Re: Bookings for Three Capes Track now open

Sun 06 Mar, 2016 7:09 pm

This and the EOI cover tracks that are on the easier side? It's fair enough that exclusivity has always been there, determined by personal capacity, but the new imagining adds to that with exclusivity of personal wealth. If indeed 'pristine' still exists, the concept surely applies to Tasmanian wilderness? Challenging access is a line in the 'mud'(?), none of these places are being made more accessible for anyone other than removing some minor effort & discipline. This is also the message for them when they do choose to visit harder places, where are the facilities we have come to expect? With a $ value on access no line exists.

Re: Bookings for Three Capes Track now open

Sun 06 Mar, 2016 7:26 pm

Nungulba wrote:Regarding exclusivity, haven't wilderness areas in Tasmania always been the preserve of those who are young enough and fit enough to access them? I'm not complaining for myself, as I spent many "scungy" years in the South-West (and elsewhere) enjoying the privilege of wilderness. These days it's a different story! Any solution to the problem of making these areas more accessible will not benefit from attempts (albeit well-meaning) to keep Tassie in "pristine" state (even if that were possible!)

How young is 'young enough'?
How far do we have to go in order to provide 'universal' access?

There are always going to be things that some people can't do, and places that some people won't be able to get to. Maybe it's time everyone just grew up and learned to accept their own limitations?

Re: Bookings for Three Capes Track now open

Sun 06 Mar, 2016 7:50 pm

north-north-west wrote:How young is 'young enough'?
How far do we have to go in order to provide 'universal' access?

There are always going to be things that some people can't do, and places that some people won't be able to get to. Maybe it's time everyone just grew up and learned to accept their own limitations?


Well said.
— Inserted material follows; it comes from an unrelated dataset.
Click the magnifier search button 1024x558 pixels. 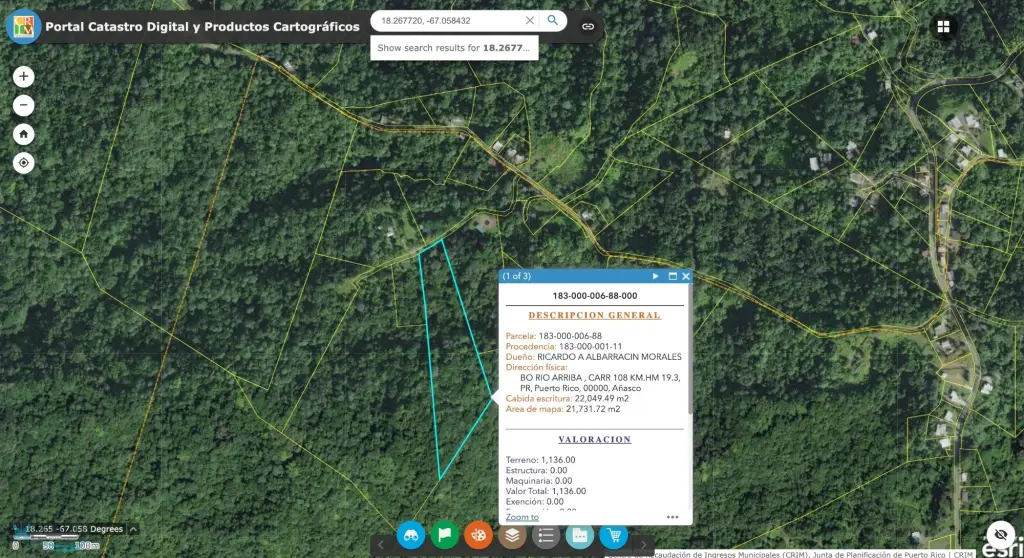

Whilst some provision for people with limitations due to fitness, stamina, age-related conditions, disability and the like, there is no way that everyone can visit our wild places. I don't care that my brain surgery days are over (never started actually) and that I will never win a Nobel Prize unless it's for sloth. My expertise lies elsewhere, in the bush, on rock or on snow. As I get older my horizons have decreased, and that's fine as I've walked a lot of tracks and climbed a lot of mountains.

So beyond making a small number of places friendlier for those who lack the ability to, say, climb Cradle, we should leave the bush more or less as it is. Have infrastructure to minimise damage due to feet, fires and people, but that's about all. It's hard to quantify what should and should not be done. Assess each case on merits.

Above all, totally reject the suggestion this or that track or whatever is a small change, and there are plenty of other places. Small has a habit of growing, and can have impact way beyond their boundaries. A cyclone fence across a freeway at 10 kilometre intervals occupies about 0.001% of the freeway, tiny impact, that's for sure.